Creo que hay dos focos importantes que abordar para superar estas falencias, uno sistémico y otro más individual.
En el foco sistémico apuntaría a reestructurar los procesos de orientación vocacional en los colegios. Lo habitual es que estos se centren en una suerte de “colocación educacional”, buscando identificar qué carrera de las existentes calzará mejor con el perfil del joven. Y para ello se hacen test vocacionales y charlas informativas sobre carreras (habitualmente invitando a los propios centros de formación para que vayan a dictarlas). El problema es que estos procesos están más centrados en la oferta formativa que en el apoyo a la vocación real de los jóvenes, desvirtuando el tema hacia la mercantilización de las instituciones educativas, y ayudando a crear una suerte de maquinaria al servicio de estas.
Una verdadera orientación vocacional debiera poner énfasis en la demanda informativa y el autoconocimiento del joven, en la realidad de su entorno de influencia y en el trabajar sobre sus recursos personales. La idea es lograr instalar distinciones relevantes tanto respecto de conocerse a sí mismo, sus propias motivaciones personales como el acceder a conceptos claves sobre las opciones del ámbito laboral, no tanto las del ámbito formativo sino más bien del laboral.
En el foco individual tal vez sea útil darse cuenta que más que preguntarse qué carrera de las existentes es lo que quiero estudiar, es mejor preguntarse qué tipo de trabajo me gustaría realizar. La pregunta sobre qué estudiar, inevitablemente se centra en aspectos teórico formativos sobre disciplinas de conocimiento y cómo se relaciona con los gustos. “Me gustan las matemáticas, estudiaré Ingeniería”; “me gusta la biología, estudiaré medicina”; “me gusta el dibujo, estudiaré arquitectura”. En cambio, al preguntarse sobre qué trabajo a uno le gustaría realizar, el foco es diferente: ¿me gusta trabajar rodeado de personas o más bien en soledad? ¿me gusta observar y analizar o experimentar la realidad? ¿estoy dispuesto a trabajar en cualquier horario o prefiero laborar en tiempos establecidos? ¿aceptaría trabajar en turnos? ¿me gusta tomar decisiones que se implementen o me satisface hacer sugerencias para que otros tomen decisiones? ¿me gusta más liderar o seguir a algún líder? ¿prefiero trabajar sobre cosas concretas o más bien sobre ideas abstractas? ¿me agrada más contribuir anónimamente o prefiero que se note cuando estoy haciendo algún aporte? ¿prefiero trabajar en un lugar definido o cambiar de aires en mi trabajo? ¿prefiero comunicar ideas propias o más bien transmitir con fidelidad los hechos que ocurren? ¿me agrada más ser un creador o un implementador? etc. Y eso nos llevará inevitablemente a buscar información mucho más pertinente para obtener distinciones relevantes a la hora de elegir.

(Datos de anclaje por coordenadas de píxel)
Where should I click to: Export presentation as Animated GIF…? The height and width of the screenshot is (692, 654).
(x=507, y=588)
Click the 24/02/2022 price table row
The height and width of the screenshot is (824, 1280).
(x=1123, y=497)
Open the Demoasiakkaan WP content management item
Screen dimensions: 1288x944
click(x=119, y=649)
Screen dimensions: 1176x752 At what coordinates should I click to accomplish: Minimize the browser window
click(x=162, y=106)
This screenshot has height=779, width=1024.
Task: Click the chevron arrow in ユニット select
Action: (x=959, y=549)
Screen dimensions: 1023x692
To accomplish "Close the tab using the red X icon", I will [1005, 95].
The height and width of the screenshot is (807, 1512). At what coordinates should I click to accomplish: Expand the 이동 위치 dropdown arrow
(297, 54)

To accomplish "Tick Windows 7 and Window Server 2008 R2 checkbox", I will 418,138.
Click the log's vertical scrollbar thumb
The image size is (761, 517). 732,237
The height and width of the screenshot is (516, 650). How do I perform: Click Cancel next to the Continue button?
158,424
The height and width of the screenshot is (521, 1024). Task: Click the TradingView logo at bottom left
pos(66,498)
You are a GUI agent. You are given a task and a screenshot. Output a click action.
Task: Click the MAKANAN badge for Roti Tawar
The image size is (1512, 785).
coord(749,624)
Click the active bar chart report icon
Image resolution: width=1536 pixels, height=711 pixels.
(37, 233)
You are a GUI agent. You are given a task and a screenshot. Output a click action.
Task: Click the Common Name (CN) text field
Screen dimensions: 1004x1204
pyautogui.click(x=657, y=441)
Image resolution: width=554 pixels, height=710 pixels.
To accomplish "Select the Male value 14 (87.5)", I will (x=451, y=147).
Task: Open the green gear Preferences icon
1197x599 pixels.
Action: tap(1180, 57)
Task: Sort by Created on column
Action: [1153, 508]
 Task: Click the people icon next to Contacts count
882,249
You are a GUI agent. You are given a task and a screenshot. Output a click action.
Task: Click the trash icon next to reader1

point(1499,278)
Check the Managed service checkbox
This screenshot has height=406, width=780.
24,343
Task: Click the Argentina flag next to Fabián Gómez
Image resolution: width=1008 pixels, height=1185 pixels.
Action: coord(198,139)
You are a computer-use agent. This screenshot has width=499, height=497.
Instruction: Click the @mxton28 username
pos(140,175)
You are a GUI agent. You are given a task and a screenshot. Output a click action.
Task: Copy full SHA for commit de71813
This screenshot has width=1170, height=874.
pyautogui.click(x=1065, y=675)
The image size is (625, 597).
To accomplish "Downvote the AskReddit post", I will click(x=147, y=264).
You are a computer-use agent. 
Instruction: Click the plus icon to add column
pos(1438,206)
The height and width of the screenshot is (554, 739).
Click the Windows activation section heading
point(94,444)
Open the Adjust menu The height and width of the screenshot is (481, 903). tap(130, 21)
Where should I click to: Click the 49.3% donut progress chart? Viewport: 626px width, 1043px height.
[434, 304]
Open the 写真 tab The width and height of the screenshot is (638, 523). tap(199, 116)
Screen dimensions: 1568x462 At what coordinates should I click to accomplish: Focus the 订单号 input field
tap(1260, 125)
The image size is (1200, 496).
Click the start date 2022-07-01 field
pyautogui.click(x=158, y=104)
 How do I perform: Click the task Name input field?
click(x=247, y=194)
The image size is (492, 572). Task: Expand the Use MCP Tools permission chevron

(PREGUNTAS DE ESTUDIO)
**a.** Responde según el texto sobre orientación vocacional:
(i) ¿Cuáles son los dos focos que se propone abordar?
(ii) ¿A quiénes se suele invitar a dictar las charlas informativas sobre carreras?
(iii) En el foco individual, ¿qué pregunta se considera mejor hacerse que la de qué carrera estudiar?
**b.** Transcribe del texto sobre orientación vocacional el tramo que va desde "En el foco sistémico" hasta "servicio de estas.".
**c.** Retoma el texto sobre orientación vocacional y prosíguelo a partir de su última oración.
Los registros provienen de una fuente distinta.

(RESPUESTAS DEL EJERCICIO)
**a.**
(i) Uno sistémico y otro más individual.
(ii) A los propios centros de formación.
(iii) Qué tipo de trabajo me gustaría realizar.

**b.**
En el foco sistémico apuntaría a reestructurar los procesos de orientación vocacional en los colegios. Lo habitual es que estos se centren en una suerte de “colocación educacional”, buscando identificar qué carrera de las existentes calzará mejor con el perfil del joven. Y para ello se hacen test vocacionales y charlas informativas sobre carreras (habitualmente invitando a los propios centros de formación para que vayan a dictarlas). El problema es que estos procesos están más centrados en la oferta formativa que en el apoyo a la vocación real de los jóvenes, desvirtuando el tema hacia la mercantilización de las instituciones educativas, y ayudando a crear una suerte de maquinaria al servicio de estas.

**c.**
Finalmente no debemos desvalorizar el peso de la intuición. Cuando tomamos una decisión relevante en la vida, de aquellas que nos cambian los horizontes de posibilidad, quizás la peor opción sea tomar dicha decisión usando sólo la cabeza; esto porque si la decisión implica un cambio muy radical sobre mi estado actual, en rigor no puedo conocer previamente las variables relevantes de dicho nuevo contexto, por lo tanto, mi decisión racional será siempre conservadora, optar por el “no cambio”.
En dichos casos tal vez es mejor seguir la sensación sentida, la intuición, aquella inspiración que más se emparenta con la emoción que con la razón. Después de todo, los verdaderos caminos del éxito (aquel de verdad, el que genera bienestar y satisfacción, no sólo dinero) siempre vienen de la mano con la pasión. Y en definitiva la pasión y el talento son las mejores garantías del futuro bienestar laboral, por lo que tal vez sea siempre mejor seguir el impulso más que la mera racionalidad.